What you have to do:
Leave every picture out and print exactly the lines that run from the one containing "Sort table by the C position column" to the end of the listing.

Records shown:
--------

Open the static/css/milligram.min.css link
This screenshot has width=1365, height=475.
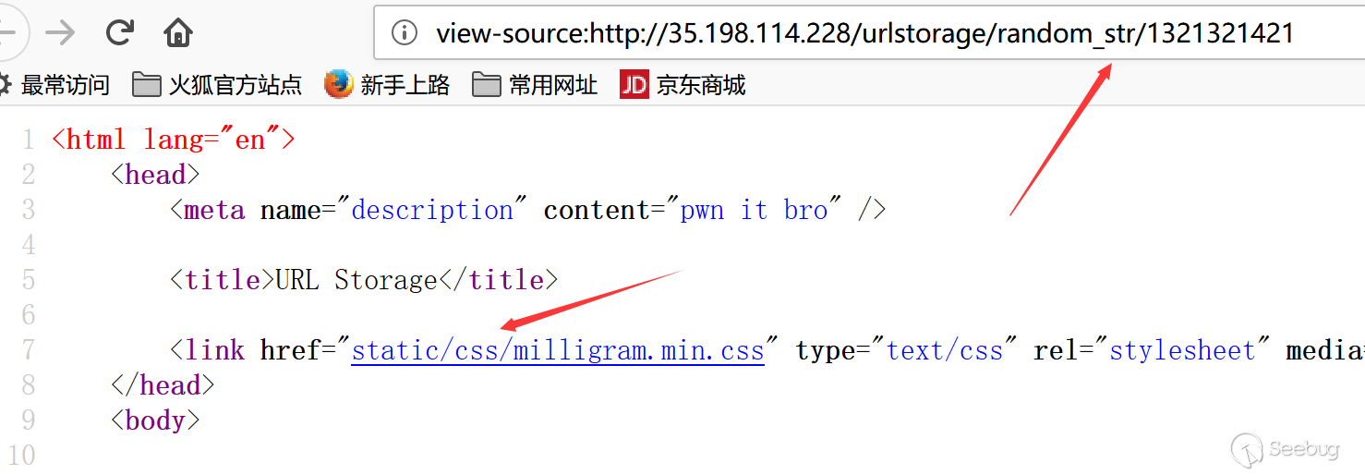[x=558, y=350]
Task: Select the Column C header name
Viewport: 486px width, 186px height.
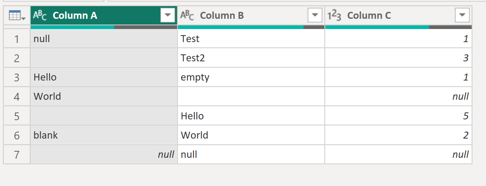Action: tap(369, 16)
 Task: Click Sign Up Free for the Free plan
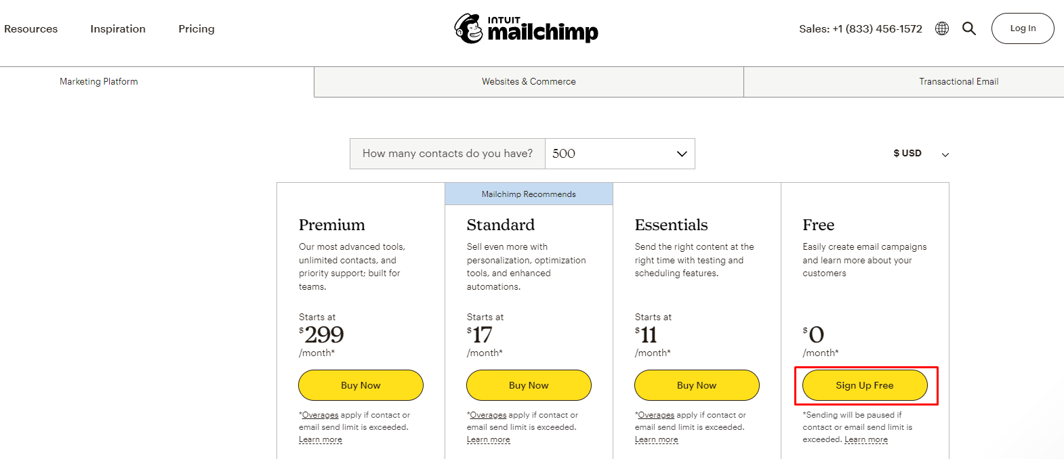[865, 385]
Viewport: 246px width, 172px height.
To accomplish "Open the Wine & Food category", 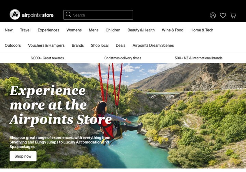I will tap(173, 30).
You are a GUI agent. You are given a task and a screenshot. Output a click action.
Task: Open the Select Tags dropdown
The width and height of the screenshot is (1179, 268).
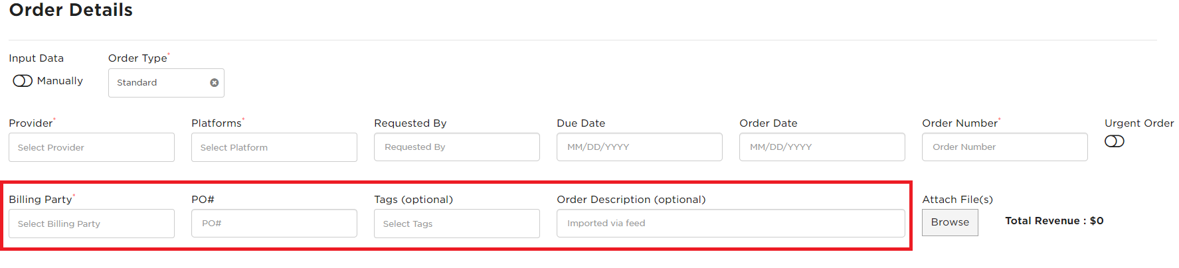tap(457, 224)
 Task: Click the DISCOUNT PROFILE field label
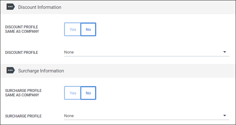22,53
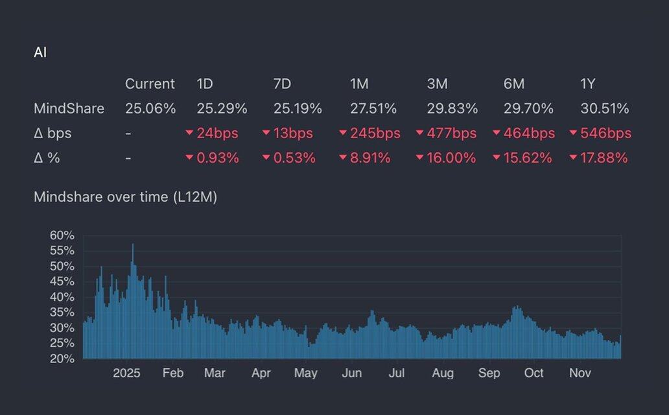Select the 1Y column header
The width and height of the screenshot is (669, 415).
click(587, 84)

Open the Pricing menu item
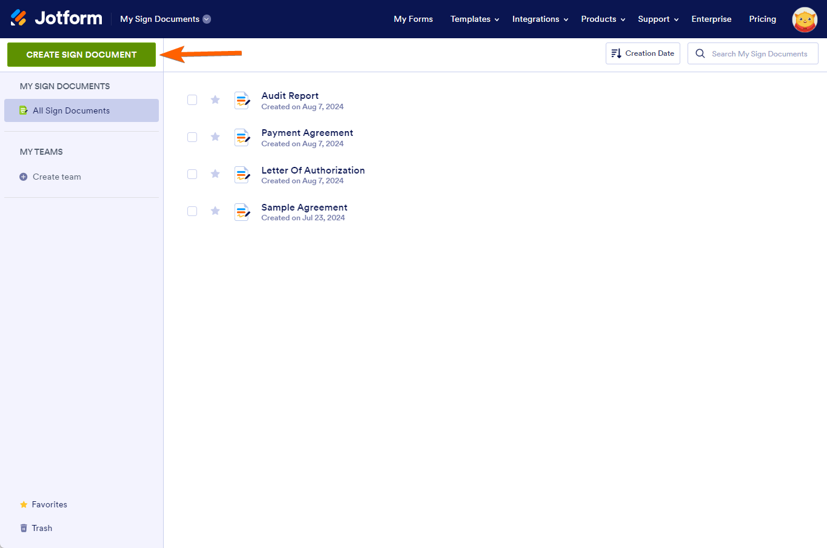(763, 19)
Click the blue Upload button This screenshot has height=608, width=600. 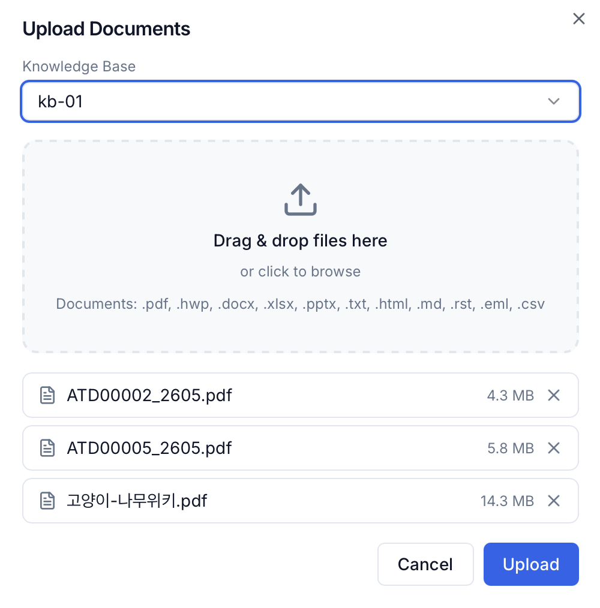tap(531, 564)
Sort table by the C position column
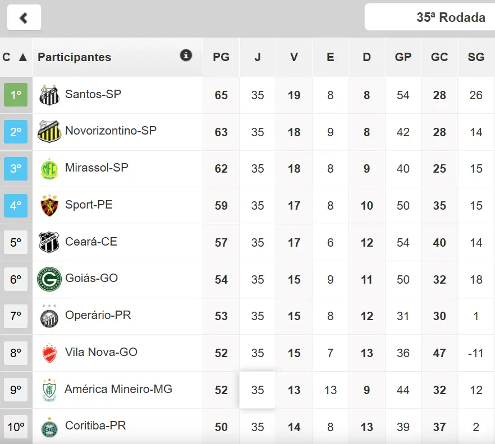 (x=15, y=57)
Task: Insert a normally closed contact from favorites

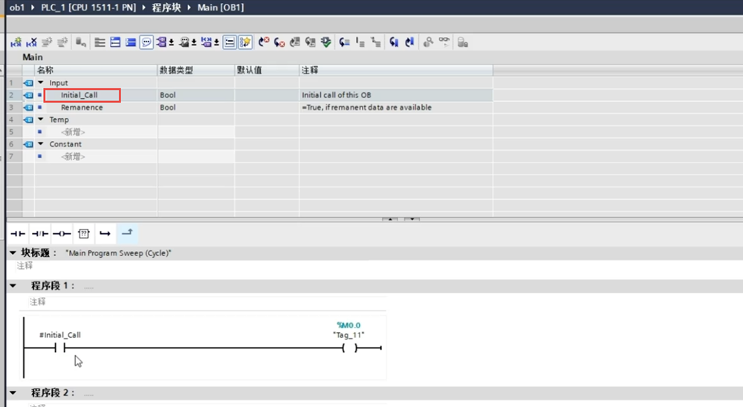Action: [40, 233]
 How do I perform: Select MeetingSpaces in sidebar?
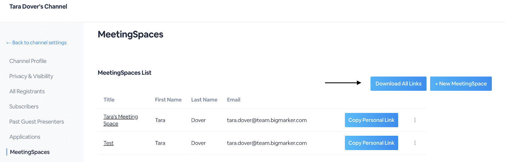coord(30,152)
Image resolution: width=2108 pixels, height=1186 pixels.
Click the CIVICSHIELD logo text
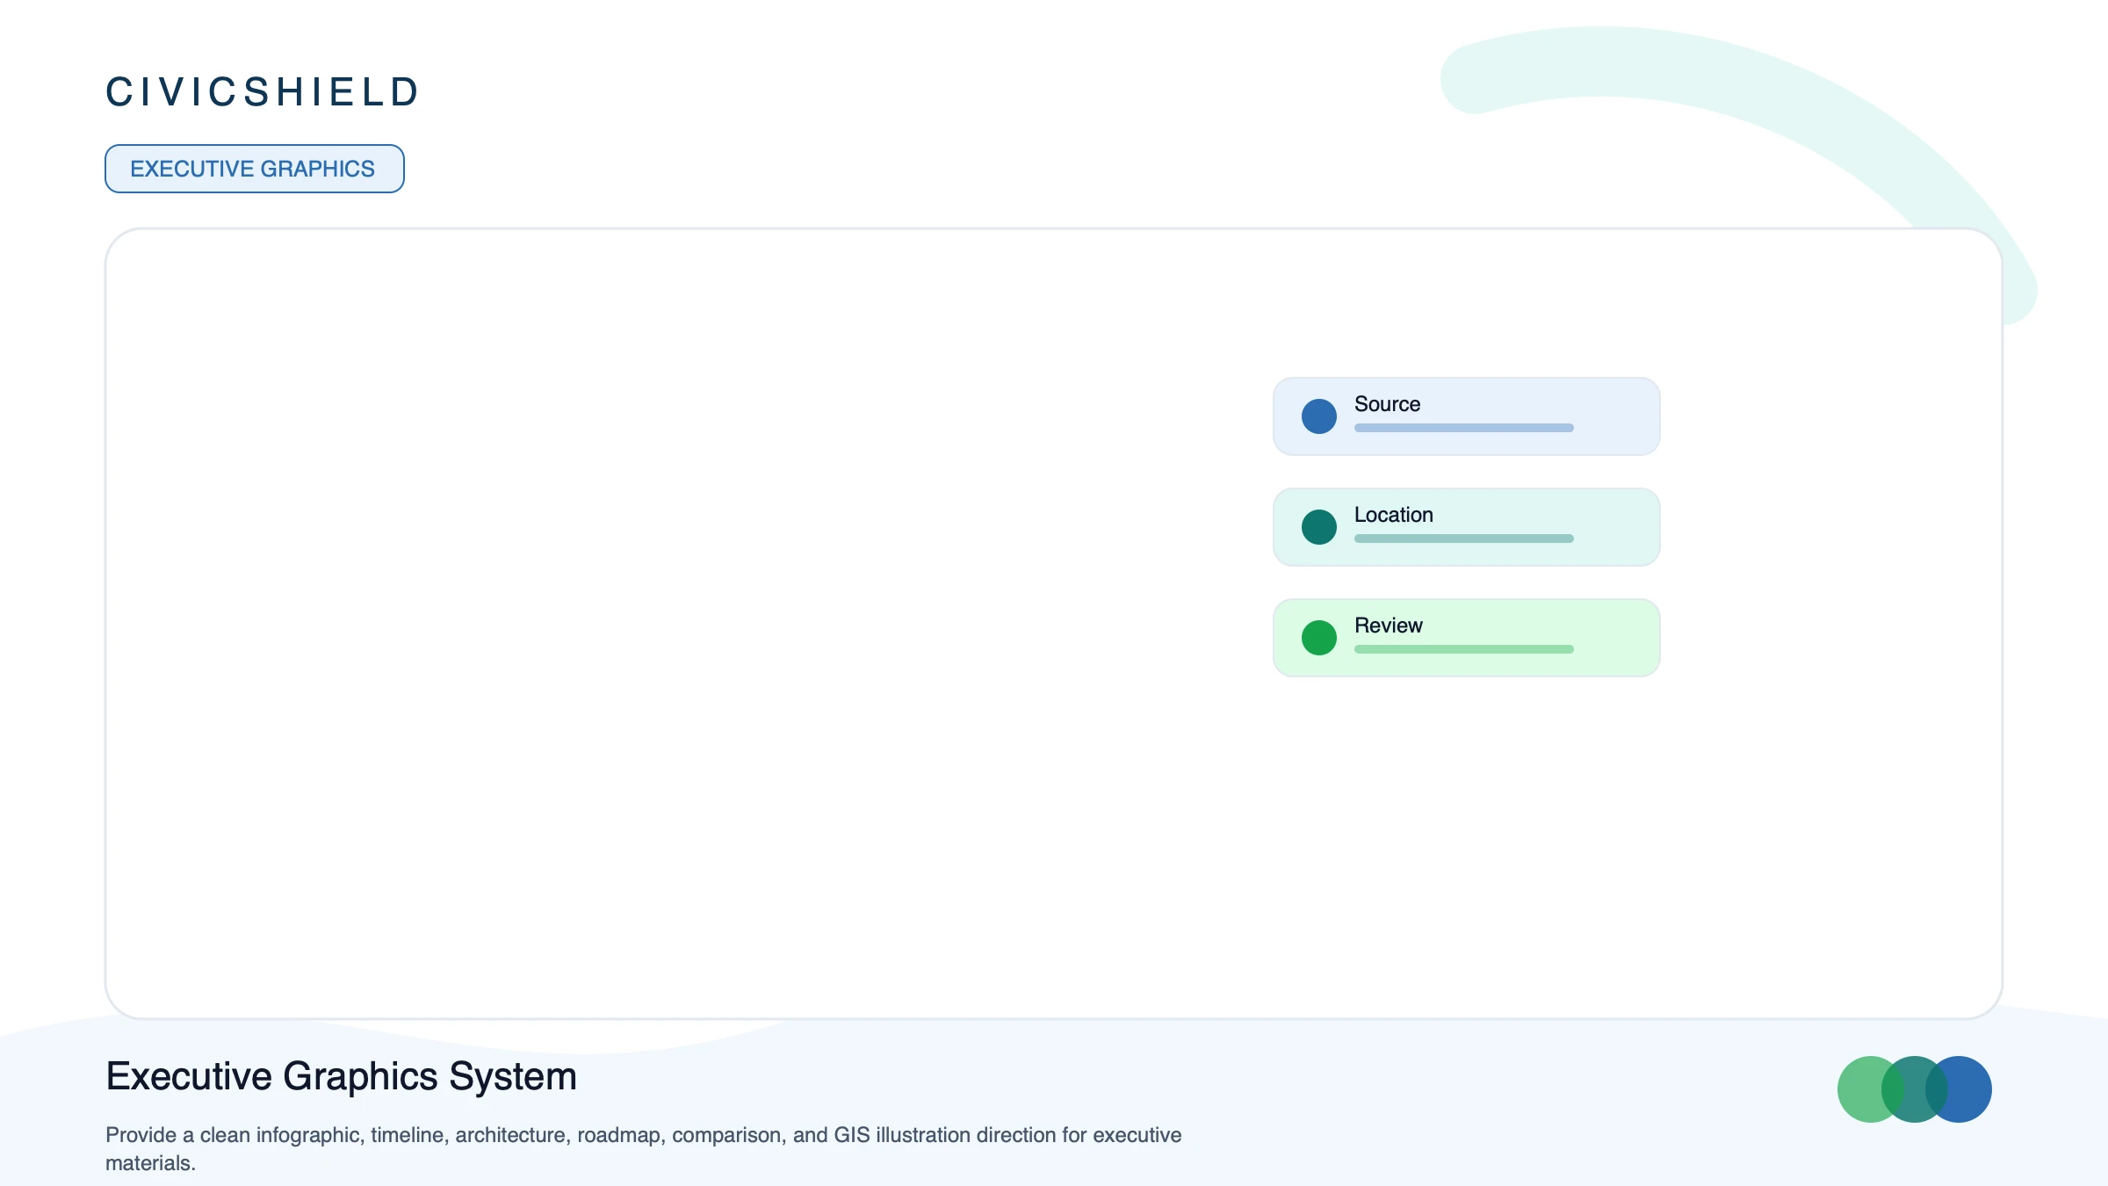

--------

Exercise solution:
Sort table by the C position column
 (x=15, y=57)
Task: Insert a normally closed contact from favorites

Action: [40, 233]
 How do I perform: Select MeetingSpaces in sidebar?
coord(30,152)
Image resolution: width=2108 pixels, height=1186 pixels.
Click the CIVICSHIELD logo text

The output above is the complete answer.